This is especially for newbies to lead bullets like me -- even though I am pretty old.
BLL has saved me tons of trouble with a bunch of commercial lead bullets that I bought before I found this site. Some were hard-cast; some were Hornady swaged. ALL leaded so badly I gave up shooting several Ruger revolvers (357 & 44 mag) because the cleanup often took an hour each. I had decided that only j-words would be used in those guns henceforth and I definitely wasn't looking forward to re-melting the bullets and trying to turn them into something useful.
Then came this site, where I found out about BLL lube. (The main BLL thread is http://castboolits.gunloads.com/arch...59285-p-1.html) Pretty amazing. After a couple of hundred rounds I have pretty conclusively determined that 2 coats of BLL applied to the commercial stuff over the top of whatever junk they were lubed with will result in NO leading whatever with any of the three offending guns; and that while using medium power loads based on my very old hot-burning Unique powder.
I am totally back to enjoying the revolvers again. Cleanup consists of 4 passes with a brass brush in each chamber and the barrel to get the rather hard carbon residue out. Outer wipedown and that is it. Cleaning is actually easier and faster than when using jwords, which copper foul in these guns.

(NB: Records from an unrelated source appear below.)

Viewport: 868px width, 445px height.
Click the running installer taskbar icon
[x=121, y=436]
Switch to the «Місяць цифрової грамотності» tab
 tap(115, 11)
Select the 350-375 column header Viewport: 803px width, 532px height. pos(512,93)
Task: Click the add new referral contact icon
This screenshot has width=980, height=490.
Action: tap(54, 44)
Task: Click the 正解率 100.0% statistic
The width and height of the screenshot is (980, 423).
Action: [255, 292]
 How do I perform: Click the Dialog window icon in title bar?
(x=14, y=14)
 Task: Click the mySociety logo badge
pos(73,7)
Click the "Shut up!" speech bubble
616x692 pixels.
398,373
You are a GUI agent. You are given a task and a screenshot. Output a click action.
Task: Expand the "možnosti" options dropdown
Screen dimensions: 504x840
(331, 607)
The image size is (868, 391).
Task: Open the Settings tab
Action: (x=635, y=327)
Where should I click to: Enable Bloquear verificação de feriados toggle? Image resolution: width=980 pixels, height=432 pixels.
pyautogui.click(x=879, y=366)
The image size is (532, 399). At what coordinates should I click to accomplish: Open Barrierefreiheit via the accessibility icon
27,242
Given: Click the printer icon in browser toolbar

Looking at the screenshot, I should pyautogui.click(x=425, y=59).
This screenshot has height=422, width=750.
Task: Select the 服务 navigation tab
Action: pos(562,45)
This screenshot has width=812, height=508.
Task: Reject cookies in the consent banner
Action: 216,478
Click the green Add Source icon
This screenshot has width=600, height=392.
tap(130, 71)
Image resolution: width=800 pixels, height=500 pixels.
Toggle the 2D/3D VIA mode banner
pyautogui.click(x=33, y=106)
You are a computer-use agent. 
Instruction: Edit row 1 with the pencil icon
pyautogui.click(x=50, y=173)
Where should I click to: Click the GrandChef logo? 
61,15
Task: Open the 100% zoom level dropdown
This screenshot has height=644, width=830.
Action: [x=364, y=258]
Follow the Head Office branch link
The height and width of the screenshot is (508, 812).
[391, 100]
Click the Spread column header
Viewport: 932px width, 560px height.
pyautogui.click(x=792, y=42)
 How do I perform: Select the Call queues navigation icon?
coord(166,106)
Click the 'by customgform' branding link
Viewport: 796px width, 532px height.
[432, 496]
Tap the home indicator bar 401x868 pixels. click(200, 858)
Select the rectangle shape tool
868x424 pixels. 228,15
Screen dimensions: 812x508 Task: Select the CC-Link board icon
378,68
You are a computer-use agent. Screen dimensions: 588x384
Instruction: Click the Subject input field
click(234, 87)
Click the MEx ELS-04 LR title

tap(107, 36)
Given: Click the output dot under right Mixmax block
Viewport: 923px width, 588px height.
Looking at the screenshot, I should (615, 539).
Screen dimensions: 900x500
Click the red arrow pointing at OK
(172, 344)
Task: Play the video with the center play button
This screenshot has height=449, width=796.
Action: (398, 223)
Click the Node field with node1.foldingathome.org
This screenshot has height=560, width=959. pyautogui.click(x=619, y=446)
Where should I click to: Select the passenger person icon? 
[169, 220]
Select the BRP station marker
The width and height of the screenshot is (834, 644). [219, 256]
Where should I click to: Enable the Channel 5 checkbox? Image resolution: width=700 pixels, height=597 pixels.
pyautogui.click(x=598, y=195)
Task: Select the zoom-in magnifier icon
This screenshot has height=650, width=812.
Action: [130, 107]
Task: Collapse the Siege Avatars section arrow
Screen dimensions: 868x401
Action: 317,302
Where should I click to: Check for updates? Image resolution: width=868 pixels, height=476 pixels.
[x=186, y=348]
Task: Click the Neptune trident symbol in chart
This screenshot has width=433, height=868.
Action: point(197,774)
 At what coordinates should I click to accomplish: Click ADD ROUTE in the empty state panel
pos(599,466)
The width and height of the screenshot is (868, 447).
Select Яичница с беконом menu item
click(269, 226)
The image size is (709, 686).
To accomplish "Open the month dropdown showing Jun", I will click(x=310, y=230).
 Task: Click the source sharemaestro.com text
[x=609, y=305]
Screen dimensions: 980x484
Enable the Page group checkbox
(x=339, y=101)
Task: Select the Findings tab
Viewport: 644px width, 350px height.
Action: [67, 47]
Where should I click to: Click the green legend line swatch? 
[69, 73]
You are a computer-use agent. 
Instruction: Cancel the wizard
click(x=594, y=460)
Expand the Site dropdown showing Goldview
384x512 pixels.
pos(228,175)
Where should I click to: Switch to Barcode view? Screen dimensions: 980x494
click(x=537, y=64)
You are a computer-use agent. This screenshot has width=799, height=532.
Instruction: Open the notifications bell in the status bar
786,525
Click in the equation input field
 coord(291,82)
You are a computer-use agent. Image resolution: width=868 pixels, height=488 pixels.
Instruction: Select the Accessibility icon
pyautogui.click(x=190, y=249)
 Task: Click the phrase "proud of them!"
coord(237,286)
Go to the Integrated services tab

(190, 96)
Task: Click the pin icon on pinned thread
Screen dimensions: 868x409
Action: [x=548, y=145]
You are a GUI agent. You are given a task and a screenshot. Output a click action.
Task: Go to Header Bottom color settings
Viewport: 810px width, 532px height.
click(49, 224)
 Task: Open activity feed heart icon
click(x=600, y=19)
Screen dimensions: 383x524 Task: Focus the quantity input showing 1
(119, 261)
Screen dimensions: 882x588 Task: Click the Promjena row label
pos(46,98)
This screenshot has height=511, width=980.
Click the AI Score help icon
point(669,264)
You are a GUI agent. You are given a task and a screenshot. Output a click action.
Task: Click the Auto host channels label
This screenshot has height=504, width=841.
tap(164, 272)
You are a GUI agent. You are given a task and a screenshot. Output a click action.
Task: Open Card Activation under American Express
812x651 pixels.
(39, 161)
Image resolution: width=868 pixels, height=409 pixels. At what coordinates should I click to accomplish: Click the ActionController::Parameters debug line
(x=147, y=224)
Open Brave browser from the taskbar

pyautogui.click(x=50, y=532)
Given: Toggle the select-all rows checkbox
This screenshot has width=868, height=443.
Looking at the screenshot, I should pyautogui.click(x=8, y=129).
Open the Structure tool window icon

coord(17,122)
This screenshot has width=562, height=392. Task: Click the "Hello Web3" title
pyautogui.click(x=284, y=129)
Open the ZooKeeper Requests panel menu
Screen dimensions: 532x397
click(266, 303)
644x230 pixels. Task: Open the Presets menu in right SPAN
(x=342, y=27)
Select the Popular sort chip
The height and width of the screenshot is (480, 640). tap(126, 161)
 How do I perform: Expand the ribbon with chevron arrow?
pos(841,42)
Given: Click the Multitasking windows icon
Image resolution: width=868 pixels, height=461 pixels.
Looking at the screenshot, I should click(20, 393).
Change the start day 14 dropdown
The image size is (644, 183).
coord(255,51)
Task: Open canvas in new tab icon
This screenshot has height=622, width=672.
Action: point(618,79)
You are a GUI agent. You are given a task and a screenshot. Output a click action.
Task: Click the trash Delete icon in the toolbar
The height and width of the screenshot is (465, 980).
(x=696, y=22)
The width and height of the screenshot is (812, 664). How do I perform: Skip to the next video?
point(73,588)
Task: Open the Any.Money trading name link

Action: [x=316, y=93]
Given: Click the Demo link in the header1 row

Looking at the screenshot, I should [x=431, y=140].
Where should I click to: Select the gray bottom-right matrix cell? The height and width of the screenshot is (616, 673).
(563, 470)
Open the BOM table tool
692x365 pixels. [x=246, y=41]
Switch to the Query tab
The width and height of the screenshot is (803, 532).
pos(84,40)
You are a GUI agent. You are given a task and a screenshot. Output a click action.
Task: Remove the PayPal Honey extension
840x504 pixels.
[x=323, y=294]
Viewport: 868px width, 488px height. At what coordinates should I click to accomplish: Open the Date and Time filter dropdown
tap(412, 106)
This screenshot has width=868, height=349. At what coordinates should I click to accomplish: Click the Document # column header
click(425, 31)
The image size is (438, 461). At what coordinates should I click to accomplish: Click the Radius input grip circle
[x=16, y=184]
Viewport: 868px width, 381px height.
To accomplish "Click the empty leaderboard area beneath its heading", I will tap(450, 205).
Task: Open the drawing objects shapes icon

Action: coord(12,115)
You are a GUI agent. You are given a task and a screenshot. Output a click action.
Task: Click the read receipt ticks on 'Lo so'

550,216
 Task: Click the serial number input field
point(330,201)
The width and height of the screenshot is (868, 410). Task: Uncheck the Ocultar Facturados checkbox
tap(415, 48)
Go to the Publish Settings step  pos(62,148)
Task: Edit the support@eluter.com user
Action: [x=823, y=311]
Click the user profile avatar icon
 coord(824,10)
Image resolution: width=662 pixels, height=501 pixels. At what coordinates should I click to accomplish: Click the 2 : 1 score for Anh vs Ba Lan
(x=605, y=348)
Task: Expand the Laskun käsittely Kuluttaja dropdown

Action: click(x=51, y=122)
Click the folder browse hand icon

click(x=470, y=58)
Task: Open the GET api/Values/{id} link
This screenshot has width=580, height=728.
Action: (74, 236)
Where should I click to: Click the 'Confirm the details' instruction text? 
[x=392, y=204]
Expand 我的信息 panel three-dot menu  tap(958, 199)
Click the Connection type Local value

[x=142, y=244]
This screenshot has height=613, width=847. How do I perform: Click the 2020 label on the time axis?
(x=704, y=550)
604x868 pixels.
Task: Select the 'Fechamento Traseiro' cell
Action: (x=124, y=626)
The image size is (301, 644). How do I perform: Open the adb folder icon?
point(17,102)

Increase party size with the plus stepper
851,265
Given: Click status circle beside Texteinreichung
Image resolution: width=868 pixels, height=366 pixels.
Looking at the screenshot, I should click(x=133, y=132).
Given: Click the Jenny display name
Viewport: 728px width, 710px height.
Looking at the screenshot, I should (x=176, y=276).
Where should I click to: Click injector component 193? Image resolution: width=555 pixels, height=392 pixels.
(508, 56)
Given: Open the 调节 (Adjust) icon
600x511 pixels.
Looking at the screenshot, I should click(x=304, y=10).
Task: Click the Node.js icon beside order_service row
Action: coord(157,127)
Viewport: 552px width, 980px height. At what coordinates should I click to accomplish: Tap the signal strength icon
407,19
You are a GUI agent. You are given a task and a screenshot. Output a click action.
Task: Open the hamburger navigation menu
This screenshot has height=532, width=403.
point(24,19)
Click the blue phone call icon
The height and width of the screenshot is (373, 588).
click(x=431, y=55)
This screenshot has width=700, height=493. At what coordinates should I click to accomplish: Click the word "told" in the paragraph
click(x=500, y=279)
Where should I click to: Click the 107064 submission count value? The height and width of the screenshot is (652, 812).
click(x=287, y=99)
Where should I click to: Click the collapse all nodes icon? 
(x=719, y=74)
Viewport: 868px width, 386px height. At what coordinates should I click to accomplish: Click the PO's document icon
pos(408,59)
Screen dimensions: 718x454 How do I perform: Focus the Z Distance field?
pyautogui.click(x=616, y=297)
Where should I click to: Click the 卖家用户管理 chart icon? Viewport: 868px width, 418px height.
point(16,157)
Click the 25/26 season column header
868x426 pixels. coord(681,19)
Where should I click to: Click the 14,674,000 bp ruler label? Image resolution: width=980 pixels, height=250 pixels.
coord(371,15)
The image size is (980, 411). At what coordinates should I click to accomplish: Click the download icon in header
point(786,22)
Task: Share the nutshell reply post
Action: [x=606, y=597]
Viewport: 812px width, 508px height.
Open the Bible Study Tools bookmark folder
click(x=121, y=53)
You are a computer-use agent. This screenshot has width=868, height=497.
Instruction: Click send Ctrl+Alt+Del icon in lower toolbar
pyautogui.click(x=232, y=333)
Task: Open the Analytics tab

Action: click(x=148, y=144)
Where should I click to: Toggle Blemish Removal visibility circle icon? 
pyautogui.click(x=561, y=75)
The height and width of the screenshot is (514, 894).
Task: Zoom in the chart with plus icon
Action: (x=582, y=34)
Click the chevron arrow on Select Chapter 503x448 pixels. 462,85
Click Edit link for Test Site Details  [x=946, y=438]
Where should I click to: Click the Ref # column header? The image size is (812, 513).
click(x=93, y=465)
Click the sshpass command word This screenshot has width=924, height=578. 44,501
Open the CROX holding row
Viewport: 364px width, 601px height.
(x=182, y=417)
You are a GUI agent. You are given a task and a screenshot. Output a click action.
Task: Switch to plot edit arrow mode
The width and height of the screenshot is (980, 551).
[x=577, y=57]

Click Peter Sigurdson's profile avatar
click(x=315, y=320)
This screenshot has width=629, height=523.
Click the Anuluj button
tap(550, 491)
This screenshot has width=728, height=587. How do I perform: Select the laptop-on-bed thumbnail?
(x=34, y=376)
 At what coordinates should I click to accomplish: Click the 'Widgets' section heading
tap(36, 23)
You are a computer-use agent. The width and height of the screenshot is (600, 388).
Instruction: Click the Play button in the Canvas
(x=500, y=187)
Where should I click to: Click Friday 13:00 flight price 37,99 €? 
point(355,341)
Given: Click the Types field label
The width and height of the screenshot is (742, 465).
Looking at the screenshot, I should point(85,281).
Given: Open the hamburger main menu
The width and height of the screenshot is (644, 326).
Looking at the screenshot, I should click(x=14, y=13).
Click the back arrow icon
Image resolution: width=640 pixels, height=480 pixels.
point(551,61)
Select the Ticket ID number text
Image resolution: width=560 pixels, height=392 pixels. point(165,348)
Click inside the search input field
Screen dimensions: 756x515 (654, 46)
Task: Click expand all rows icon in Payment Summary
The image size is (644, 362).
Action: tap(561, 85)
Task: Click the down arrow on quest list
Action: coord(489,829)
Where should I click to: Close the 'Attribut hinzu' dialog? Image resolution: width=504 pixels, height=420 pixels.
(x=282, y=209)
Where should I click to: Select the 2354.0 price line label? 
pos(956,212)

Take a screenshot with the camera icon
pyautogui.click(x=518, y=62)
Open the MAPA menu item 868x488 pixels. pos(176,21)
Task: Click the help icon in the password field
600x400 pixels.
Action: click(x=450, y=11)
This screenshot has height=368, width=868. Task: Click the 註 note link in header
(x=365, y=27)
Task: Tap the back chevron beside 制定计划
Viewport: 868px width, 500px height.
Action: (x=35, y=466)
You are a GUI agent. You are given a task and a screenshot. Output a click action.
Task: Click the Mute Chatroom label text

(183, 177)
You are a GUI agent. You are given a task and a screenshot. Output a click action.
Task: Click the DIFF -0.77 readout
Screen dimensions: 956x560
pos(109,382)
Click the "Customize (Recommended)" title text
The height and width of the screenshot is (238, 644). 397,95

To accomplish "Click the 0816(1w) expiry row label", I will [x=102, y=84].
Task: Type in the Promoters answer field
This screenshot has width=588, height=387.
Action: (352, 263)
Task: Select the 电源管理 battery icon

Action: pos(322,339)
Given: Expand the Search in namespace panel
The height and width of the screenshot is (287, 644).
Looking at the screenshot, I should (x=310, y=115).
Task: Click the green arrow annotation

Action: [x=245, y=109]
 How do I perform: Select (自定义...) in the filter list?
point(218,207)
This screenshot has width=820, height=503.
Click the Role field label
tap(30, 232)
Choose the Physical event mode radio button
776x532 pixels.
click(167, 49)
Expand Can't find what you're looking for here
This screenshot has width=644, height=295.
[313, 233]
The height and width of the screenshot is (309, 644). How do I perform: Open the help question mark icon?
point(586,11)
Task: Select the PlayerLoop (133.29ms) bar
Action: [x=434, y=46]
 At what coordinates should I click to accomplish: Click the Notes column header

I'll also add a side note that it took experimenting and a query to Ben to find out aabout. There is a tendency to think that adding more floor wax to thickened alox will make a thinner and better drying lube. Not necessarily so. One needs to add more paint thinner to the alox to get the proper thinness and drying quality. I have been totally surprised that the paint thinner enhances the drying quality better than trying to do it with the wax.
Kudos to Ben for sharing a really great discovery. New kids on the block -- you really have to try this stuff.